[COMPITO ASSEGNATO A] Aggiorna i record dall'inizio fino alla riga che contiene "Looking at the screenshot, I should (x=1112, y=497).", compresa, mettendo "Where do I click to" al posto di "Where should I click to" e lasciando tutto il resto invariato.

[SEZIONE DEL DOCUMENTO]
____

Oristano
1 Febbraio 2017
Cari amici,
Voglio
iniziare le mie riflessioni di Febbraio con un interrogativo che fa tremare le
vene e i polsi! La domanda è: al termine di tutta una serie di processi
tecnologici sempre più avanzati, con le macchine che sostituiranno l'uomo in
tutte le attività lavorative svolte, quale sarà il futuro della nostra specie,
di cosa si dovrà occupare, di cosa vivrà l'uomo, sarà la sua fine? La risposta
non è né semplice né facile. Che la tecnologia stia costantemente eliminando il
lavoro umano, lo stia soppiantando in tutti i settori, da quello più semplice
(processo iniziato agli inizi del 1.900 con la prima rivoluzione industriale) a
quello più complesso, è un dato di fatto inconfutabile. La prima rivoluzione
industriale era nata con uno scopo ben preciso: togliere all'uomo il pesante
lavoro manuale attraverso l'utilizzo delle macchine. Le macchine, però,
lentamente hanno scalato la classifica, avanzando in capacità e competenza: da
quelle sostitutive del lavoro manuale a quelle del lavoro impiegatizio, fino ad
arrivare a quello direttivo, occupandosi anche del processo decisionale.
Non
c’è campo delle professioni, ormai, immune o al riparo dall’automazione: dopo
le tute blu è poi toccato ai colletti bianchi intermedi, arrivando a decimare
anche i dirigenti. La cosa strana è che questo avanzare tecnologico, che in
tanti chiamiamo ‘progresso’, ci affascina tanto da farci dimenticare l’enorme
perdita di posti di lavoro che le nuove tecnologie causano; il piacere di avere
in mano prodotti altamente tecnologici, prodotti in modo sofisticato dalle
macchine, fa passare in secondo piano il fatto che i posti di lavoro continuano
a diminuire! In tanti non hanno più un lavoro, continuano a mantenere in casa i
figli disoccupati, ma smaniano per comprare l’ultimo modello dello smartphone o
la TV full HD prodotta in quelle fabbriche robotizzate che lasciano a casa
migliaia di lavoratori.
Si, è
vero: la tecnologia affascina, ma purtroppo continua a renderci sempre più
inutili! La nuova tecnologia (meglio definita robotica) avanza, cammina
spedita, ad un ritmo vorace: lentamente ma inesorabilmente giorno dopo giorno
rimpiazza l’uomo con la macchina (che ironicamente ha pure le sue sembianze),
con i robot. Un processo ormai difficile da bloccare.
In
effetti lo svilimento del lavoro dell'uomo, quello artigiano, è iniziato
proprio con la nascita della società industriale. Le macchine facendo
lentamente piazza pulita di quasi tutti gli antichi mestieri hanno reso
obsolete le grandi capacità del singolo (artigiano o artista), distruggendone
l’identità, l’orgoglio e il personale gusto artistico, maturati in secoli di
sviluppo, per passare alla “produzione in serie”, anonima e senz’anima,
stravolgendo in questo modo il millenario equilibrio esistente tra l’uomo e il
ciclo naturale e vitale del pianeta, sottoposto con l'aumento dell'automazione
a sfruttamento e distruzione selvaggia.

____

[VOCI FORNITE]
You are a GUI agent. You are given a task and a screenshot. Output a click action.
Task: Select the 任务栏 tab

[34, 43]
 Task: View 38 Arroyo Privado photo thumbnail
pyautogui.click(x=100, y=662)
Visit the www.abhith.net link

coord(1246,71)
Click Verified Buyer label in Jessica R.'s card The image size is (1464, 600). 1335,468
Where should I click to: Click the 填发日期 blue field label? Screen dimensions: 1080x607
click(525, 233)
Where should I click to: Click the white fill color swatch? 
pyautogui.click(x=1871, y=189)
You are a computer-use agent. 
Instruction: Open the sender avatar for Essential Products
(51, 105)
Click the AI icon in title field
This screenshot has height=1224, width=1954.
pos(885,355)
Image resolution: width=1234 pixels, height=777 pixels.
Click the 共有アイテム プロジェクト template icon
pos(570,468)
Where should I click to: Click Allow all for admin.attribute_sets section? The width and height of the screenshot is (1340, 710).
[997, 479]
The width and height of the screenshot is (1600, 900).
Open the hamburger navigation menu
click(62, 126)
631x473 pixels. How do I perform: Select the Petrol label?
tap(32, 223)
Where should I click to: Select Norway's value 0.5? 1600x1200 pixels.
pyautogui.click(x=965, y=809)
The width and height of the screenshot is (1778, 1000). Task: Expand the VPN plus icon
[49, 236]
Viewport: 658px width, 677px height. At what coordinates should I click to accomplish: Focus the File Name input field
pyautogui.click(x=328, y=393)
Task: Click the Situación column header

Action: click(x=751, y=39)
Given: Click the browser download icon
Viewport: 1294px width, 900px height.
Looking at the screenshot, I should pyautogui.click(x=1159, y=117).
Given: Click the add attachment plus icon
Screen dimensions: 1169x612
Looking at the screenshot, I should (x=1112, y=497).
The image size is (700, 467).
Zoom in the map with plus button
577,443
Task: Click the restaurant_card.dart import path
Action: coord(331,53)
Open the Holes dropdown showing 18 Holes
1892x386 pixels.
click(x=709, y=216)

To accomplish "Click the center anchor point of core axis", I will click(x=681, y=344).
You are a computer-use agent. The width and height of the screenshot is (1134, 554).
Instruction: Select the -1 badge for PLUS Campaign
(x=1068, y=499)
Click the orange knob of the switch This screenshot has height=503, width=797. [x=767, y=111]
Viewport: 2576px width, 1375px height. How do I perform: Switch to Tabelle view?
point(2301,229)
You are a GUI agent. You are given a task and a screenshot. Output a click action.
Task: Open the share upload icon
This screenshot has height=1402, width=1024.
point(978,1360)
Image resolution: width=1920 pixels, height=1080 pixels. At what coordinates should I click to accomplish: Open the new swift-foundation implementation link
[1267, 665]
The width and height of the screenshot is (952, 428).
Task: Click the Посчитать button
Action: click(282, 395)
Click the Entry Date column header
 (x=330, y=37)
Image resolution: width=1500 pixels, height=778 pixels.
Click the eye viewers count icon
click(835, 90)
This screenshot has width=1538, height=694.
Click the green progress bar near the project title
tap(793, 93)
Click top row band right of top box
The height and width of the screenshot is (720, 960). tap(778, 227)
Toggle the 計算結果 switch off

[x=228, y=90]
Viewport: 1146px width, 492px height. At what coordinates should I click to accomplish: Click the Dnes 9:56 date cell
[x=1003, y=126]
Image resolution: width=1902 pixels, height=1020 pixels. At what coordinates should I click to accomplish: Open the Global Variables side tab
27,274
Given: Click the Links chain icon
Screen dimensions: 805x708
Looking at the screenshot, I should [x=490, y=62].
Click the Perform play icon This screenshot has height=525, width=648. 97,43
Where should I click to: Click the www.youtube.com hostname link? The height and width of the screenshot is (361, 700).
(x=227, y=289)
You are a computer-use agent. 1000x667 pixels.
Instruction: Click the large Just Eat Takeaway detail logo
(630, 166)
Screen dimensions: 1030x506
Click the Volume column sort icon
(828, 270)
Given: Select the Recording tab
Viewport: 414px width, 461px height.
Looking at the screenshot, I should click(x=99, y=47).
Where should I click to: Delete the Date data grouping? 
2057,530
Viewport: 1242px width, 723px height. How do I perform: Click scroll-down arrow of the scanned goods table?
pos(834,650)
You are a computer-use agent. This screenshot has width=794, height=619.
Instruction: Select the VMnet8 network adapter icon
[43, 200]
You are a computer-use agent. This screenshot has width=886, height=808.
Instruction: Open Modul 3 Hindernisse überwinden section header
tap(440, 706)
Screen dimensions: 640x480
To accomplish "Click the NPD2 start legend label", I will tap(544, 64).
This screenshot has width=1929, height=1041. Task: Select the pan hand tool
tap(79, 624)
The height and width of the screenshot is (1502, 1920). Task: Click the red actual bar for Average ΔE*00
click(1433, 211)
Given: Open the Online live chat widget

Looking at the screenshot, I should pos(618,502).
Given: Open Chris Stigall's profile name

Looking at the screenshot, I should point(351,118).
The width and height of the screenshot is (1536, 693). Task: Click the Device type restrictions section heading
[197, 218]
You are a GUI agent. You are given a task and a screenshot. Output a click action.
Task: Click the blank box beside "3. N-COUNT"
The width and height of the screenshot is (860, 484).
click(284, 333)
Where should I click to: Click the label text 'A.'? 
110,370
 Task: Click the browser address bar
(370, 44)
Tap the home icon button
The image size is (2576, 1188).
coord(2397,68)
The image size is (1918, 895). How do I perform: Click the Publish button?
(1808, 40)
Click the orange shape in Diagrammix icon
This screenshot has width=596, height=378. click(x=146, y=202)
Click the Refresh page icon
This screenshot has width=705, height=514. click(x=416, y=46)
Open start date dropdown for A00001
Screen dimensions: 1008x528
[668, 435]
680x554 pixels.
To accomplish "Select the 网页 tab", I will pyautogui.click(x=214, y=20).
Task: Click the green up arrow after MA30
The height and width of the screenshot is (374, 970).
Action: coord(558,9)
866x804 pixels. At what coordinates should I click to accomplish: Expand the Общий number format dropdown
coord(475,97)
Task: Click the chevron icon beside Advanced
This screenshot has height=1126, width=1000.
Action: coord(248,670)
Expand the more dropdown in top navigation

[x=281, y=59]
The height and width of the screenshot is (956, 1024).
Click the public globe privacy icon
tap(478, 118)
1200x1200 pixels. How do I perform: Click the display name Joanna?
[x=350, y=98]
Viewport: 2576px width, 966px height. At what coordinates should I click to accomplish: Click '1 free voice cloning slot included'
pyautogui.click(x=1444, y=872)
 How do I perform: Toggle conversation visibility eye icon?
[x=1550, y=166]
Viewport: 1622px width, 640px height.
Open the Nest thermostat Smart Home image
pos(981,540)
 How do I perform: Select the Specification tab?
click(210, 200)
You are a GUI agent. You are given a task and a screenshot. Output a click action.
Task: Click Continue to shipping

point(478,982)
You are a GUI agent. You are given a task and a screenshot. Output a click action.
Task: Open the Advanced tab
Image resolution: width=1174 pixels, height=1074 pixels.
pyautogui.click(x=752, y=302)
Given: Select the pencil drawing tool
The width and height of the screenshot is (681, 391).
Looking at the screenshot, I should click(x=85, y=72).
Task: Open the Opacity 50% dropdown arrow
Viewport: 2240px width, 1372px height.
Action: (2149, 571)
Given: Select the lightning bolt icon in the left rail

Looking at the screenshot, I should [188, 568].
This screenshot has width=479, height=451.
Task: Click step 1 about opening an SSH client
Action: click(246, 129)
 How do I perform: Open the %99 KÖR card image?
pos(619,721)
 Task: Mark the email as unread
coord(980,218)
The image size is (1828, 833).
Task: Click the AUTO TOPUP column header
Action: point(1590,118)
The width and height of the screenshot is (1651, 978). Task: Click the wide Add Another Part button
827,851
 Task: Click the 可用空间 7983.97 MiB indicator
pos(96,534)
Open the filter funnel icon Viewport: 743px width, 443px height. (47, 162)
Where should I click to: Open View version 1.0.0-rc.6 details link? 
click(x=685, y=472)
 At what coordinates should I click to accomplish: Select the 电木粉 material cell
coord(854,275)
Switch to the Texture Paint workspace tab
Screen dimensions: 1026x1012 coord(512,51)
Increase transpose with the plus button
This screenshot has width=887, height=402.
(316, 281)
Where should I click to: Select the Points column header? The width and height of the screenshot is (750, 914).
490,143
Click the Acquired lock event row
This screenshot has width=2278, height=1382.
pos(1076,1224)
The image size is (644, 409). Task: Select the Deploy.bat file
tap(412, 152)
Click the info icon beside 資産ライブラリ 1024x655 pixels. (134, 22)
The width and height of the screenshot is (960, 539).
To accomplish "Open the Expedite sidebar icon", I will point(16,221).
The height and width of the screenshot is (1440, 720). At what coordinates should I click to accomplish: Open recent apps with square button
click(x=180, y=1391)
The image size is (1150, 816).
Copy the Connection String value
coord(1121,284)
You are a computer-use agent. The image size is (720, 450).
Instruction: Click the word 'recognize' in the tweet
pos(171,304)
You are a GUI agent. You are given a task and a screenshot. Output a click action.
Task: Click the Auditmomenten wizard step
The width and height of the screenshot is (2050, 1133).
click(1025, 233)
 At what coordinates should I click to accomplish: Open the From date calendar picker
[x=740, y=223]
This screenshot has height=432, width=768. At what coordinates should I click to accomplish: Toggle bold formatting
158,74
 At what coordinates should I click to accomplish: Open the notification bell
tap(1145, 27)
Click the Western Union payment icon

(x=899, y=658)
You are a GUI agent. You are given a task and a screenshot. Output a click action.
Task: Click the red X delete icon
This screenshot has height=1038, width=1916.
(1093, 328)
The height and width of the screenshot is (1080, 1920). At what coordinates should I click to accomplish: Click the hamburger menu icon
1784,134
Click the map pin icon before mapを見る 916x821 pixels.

____

[COMPITO ASSEGNATO B] Nel testo sulla tecnologia e il lavoro, perché si dimentica l'enorme perdita di posti di lavoro causata dalle nuove tecnologie?

[RISPOSTA CORRETTA A]
You are a GUI agent. You are given a task and a screenshot. Output a click action.
Task: Select the 任务栏 tab

[34, 43]
 Task: View 38 Arroyo Privado photo thumbnail
pyautogui.click(x=100, y=662)
Visit the www.abhith.net link

coord(1246,71)
Click Verified Buyer label in Jessica R.'s card The image size is (1464, 600). 1335,468
Where do I click to: Click the 填发日期 blue field label? Screen dimensions: 1080x607
click(525, 233)
Where do I click to: Click the white fill color swatch? 
pyautogui.click(x=1871, y=189)
You are a computer-use agent. 
Instruction: Open the sender avatar for Essential Products
(51, 105)
Click the AI icon in title field
This screenshot has height=1224, width=1954.
pos(885,355)
Image resolution: width=1234 pixels, height=777 pixels.
Click the 共有アイテム プロジェクト template icon
pos(570,468)
Where do I click to: Click Allow all for admin.attribute_sets section? The width and height of the screenshot is (1340, 710).
[997, 479]
The width and height of the screenshot is (1600, 900).
Open the hamburger navigation menu
click(62, 126)
631x473 pixels. How do I perform: Select the Petrol label?
tap(32, 223)
Where do I click to: Select Norway's value 0.5? 1600x1200 pixels.
pyautogui.click(x=965, y=809)
The width and height of the screenshot is (1778, 1000). Task: Expand the VPN plus icon
[49, 236]
Viewport: 658px width, 677px height. At what coordinates should I click to accomplish: Focus the File Name input field
pyautogui.click(x=328, y=393)
Task: Click the Situación column header

Action: click(x=751, y=39)
Given: Click the browser download icon
Viewport: 1294px width, 900px height.
Looking at the screenshot, I should pyautogui.click(x=1159, y=117).
Given: Click the add attachment plus icon
Screen dimensions: 1169x612
Looking at the screenshot, I should (x=1112, y=497).

[RISPOSTA CORRETTA B] Il progresso tecnologico affascina. Il piacere di avere in mano prodotti altamente tecnologici, fabbricati in modo sofisticato dalle macchine, fa passare in secondo piano il fatto che i posti di lavoro continuano a diminuire.